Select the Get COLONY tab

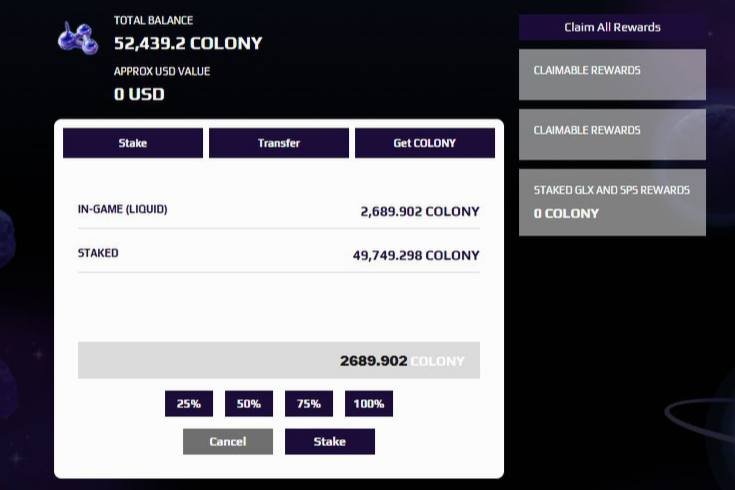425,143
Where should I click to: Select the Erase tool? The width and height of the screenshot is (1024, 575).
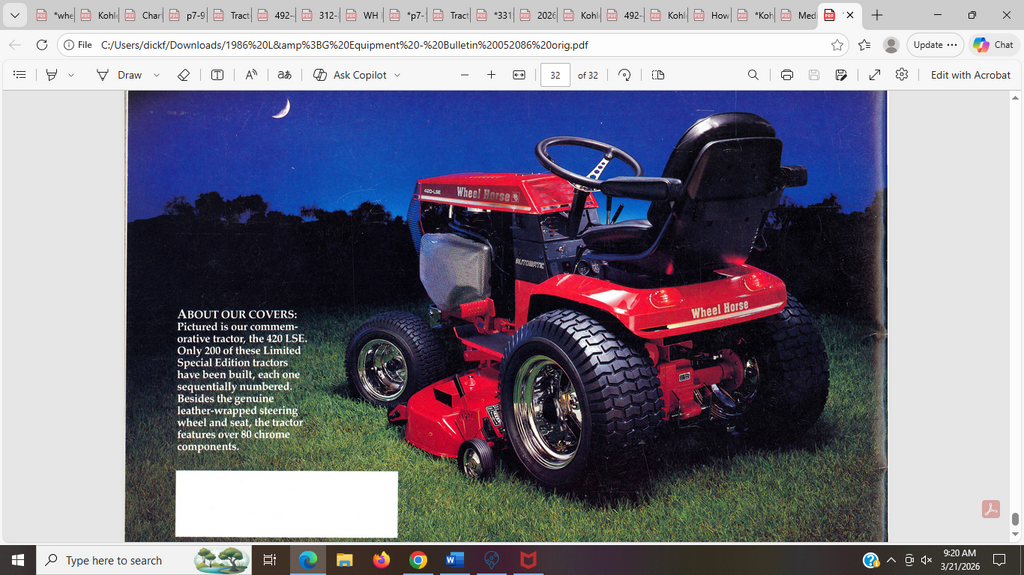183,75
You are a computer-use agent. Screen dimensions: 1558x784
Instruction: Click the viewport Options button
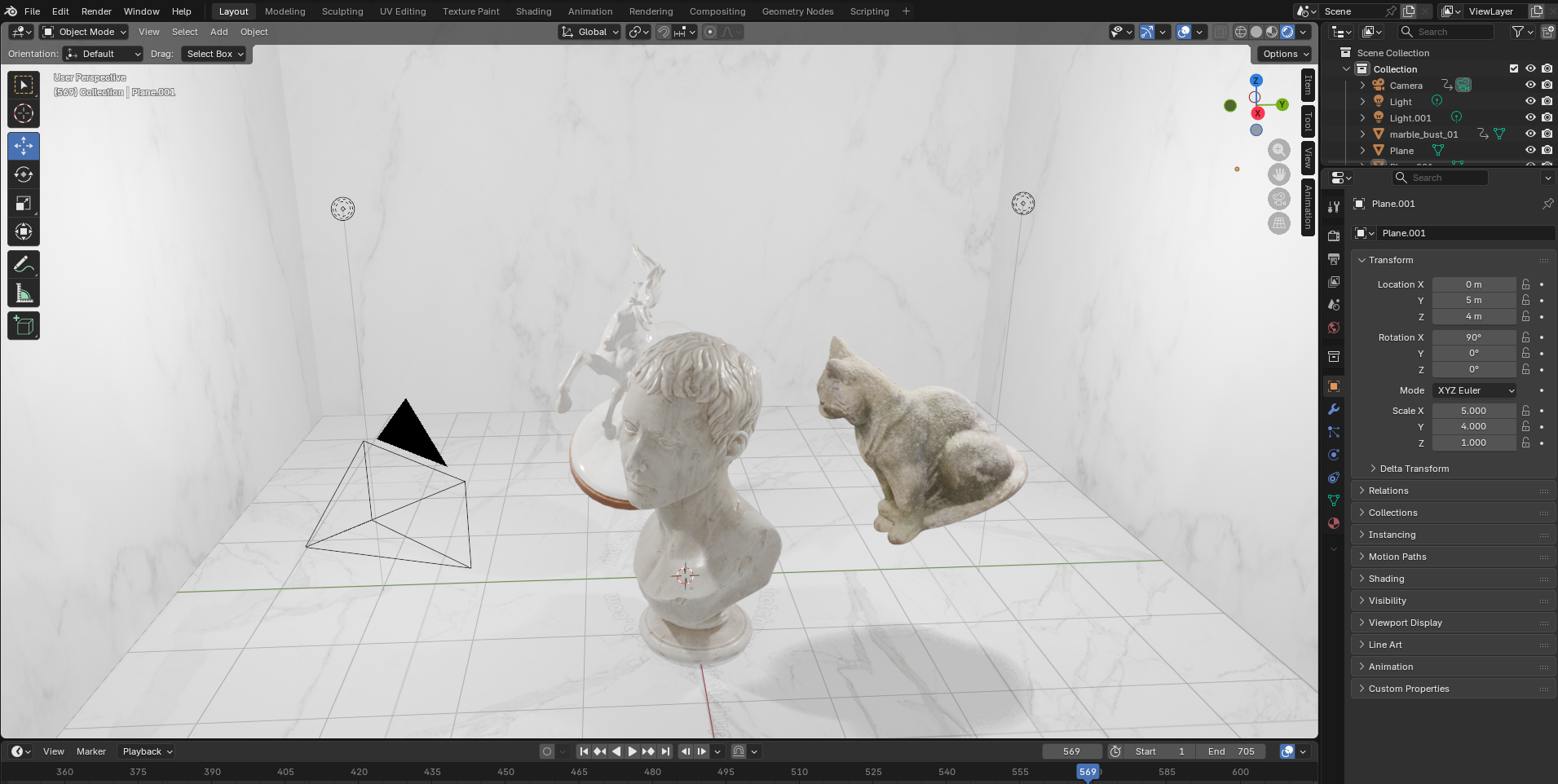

What you are asked to do:
Restate the entries verbatim and exclude any pictures.

Response for this exercise:
Select the Get COLONY tab

425,143
Where should I click to: Select the Erase tool? The width and height of the screenshot is (1024, 575).
183,75
You are a computer-use agent. Screen dimensions: 1558x784
Instruction: Click the viewport Options button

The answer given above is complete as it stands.